Shakespeare has also been the source for some dismal failures. Jack to a King was an attempt to replicate the success of Return to the Forbidden Planet with a gangland Macbeth. Numerous attempts at Twelfth Night have been made (including Music Is and Play On). And Rockabye Hamlet was just disturbing (for instance, Ophelia strangled herself with a microphone cord).
A Brief Note On Other Playwrights
Of course, Shakespeare isn't the only playwright to have had his plays musicalised. Various plays which most people would never have considered putting music to have been turned into successful musicals:
- My Fair Lady is a musical version of Shaw's Pygmalion, which sticks very closely to the original (using much of Shaw's dialogue and changing only the ending), yet manages to make the songs a natural part of the proceedings. Some of these spring from the trials and tribulations of language: 'Why Can't the English' and 'The Rain in Spain', while others perform the usual musical comedy function of taking over from dialogue when the emotion runs highest.
- New Girl in Town was less successful, lasting just over a year on Broadway, but then the very concept of adding music to Eugene O'Neill's plot of Anna Christie is exceedingly bizarre.

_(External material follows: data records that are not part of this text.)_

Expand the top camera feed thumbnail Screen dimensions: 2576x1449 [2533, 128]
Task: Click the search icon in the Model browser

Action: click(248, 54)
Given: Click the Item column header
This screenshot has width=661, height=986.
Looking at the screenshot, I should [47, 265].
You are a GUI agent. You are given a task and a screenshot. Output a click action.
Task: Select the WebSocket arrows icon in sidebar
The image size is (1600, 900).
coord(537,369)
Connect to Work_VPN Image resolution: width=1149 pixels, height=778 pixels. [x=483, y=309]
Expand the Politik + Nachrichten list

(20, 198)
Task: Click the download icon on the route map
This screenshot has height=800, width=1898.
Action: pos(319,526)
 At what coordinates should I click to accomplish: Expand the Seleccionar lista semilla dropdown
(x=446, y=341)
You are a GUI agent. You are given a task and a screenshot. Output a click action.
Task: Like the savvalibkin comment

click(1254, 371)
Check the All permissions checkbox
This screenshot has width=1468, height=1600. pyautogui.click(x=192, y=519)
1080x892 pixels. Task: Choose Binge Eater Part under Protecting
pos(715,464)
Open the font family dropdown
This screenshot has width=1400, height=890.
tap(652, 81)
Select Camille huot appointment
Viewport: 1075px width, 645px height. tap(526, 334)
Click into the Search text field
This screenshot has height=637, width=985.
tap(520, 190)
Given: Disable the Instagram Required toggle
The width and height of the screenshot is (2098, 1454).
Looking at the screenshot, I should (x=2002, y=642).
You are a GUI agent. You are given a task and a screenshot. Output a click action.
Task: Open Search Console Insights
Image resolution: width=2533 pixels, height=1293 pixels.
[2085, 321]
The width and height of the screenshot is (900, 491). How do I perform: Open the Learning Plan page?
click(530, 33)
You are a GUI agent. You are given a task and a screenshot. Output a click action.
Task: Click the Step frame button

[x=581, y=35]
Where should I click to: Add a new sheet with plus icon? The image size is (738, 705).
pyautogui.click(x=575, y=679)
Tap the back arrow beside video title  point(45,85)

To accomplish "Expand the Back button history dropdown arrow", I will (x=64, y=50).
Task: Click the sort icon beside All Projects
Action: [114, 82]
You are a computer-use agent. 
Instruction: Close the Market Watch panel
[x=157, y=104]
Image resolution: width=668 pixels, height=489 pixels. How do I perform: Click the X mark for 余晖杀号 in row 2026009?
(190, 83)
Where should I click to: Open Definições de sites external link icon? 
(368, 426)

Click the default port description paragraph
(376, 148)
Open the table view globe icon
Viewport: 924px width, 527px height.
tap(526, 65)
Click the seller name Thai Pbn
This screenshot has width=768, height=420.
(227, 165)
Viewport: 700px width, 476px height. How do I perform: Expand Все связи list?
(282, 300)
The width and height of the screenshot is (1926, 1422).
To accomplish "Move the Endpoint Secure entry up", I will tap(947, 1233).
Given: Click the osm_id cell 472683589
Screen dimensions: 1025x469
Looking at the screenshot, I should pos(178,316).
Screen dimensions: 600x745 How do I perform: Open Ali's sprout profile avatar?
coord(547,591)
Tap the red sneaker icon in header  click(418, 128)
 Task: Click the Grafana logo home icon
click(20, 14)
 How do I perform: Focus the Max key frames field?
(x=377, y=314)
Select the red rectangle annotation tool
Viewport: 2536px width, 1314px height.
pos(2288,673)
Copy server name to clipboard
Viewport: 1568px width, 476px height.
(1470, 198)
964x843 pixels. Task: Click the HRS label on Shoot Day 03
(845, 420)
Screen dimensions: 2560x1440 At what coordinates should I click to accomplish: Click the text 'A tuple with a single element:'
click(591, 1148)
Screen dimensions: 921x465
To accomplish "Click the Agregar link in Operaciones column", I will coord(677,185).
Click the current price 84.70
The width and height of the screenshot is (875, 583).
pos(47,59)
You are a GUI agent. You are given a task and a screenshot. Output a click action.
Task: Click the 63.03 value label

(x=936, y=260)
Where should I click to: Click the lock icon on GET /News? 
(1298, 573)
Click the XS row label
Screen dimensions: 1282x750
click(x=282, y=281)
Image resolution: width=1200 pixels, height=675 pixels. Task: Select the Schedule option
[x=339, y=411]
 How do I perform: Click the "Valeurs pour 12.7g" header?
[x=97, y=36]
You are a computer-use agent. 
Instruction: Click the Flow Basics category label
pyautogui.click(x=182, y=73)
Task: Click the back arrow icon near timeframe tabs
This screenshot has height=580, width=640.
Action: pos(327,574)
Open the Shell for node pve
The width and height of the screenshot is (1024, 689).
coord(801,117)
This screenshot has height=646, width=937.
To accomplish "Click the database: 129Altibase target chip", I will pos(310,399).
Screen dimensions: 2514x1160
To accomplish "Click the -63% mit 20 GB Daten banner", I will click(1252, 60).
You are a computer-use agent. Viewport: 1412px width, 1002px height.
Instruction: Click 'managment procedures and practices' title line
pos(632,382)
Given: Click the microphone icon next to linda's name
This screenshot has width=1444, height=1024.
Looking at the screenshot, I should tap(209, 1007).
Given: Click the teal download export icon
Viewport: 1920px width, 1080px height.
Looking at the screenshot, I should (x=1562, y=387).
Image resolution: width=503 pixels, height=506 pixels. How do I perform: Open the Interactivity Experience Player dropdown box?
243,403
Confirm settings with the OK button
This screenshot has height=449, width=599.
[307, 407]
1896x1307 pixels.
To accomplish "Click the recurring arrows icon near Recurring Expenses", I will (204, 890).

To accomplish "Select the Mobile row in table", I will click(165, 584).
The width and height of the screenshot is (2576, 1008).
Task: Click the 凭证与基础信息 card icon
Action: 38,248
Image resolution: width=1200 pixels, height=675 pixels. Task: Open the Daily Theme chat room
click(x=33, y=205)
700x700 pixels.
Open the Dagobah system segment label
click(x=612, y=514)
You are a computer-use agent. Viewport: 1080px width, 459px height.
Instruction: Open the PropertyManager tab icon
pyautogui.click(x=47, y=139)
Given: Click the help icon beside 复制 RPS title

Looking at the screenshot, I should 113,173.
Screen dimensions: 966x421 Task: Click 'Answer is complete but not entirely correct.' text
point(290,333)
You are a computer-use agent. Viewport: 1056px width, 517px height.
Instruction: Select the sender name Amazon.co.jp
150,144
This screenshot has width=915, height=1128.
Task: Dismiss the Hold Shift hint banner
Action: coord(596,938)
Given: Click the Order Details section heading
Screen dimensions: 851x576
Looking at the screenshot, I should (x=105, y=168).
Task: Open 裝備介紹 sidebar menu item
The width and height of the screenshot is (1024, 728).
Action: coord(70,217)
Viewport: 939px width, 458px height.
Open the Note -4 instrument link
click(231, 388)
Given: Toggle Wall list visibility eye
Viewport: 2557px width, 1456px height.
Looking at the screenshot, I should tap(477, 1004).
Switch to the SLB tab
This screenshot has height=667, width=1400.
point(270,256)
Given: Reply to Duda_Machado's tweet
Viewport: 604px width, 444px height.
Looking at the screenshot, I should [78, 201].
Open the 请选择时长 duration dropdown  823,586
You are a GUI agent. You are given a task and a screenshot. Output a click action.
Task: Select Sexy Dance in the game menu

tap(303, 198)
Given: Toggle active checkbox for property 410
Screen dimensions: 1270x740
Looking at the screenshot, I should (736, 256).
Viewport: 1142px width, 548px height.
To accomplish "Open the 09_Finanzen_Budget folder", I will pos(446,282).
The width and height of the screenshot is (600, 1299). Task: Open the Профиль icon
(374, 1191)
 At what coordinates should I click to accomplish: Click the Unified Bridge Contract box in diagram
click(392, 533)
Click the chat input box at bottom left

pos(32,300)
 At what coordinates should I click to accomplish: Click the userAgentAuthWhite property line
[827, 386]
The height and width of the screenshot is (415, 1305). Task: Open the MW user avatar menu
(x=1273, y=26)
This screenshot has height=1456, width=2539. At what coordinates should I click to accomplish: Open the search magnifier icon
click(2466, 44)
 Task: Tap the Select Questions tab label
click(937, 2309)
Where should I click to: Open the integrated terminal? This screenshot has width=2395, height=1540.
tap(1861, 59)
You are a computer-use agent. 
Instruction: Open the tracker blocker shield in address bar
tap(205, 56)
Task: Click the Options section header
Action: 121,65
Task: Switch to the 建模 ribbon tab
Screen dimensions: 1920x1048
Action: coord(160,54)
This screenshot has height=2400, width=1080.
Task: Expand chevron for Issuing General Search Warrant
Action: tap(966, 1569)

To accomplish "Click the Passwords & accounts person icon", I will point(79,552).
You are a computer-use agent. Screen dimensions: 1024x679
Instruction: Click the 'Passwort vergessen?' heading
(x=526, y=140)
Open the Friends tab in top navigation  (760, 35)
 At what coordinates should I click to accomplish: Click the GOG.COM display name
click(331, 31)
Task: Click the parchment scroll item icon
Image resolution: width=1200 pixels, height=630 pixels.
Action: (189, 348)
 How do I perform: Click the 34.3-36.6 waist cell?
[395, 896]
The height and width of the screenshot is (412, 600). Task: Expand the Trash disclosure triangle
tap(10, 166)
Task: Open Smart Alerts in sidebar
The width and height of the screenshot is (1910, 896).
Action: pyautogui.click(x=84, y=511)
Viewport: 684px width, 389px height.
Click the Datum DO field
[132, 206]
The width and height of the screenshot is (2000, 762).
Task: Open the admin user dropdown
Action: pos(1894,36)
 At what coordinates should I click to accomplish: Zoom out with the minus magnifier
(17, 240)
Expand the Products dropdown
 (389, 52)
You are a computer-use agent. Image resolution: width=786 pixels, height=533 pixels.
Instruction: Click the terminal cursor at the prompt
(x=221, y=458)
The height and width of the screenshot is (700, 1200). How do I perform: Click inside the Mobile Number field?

- Another 'pointless' musicalisation is that of High Spirits, which achieves the bizarre task of musicalising a Noel Coward play (Blithe Spirit) with music by other people. It too had a relatively short life on Broadway, but has proved popular since, frequently revived.
- Hello, Dolly! was based on Thornton Wilder's popular farce, The Matchmaker, subsituting music for much of the farcical elements (though combining the two in the 'Motherhood March'), much as Where's Charley? had done for Charley's Aunt.
- Chicago, Carousel and Oklahoma! all achieved the task of taking an almost-forgotten play (respectively Chicago, Liliom and Green Grow the Lilacs), spotting something in it and transforming it into a smash-hit musical.
- Rent, Miss Saigon and Aida, all smash hits on Broadway, take things one step further, mining operative sources (La Boheme, Madame Butterfly and Aida) and creating a new score around much the same story.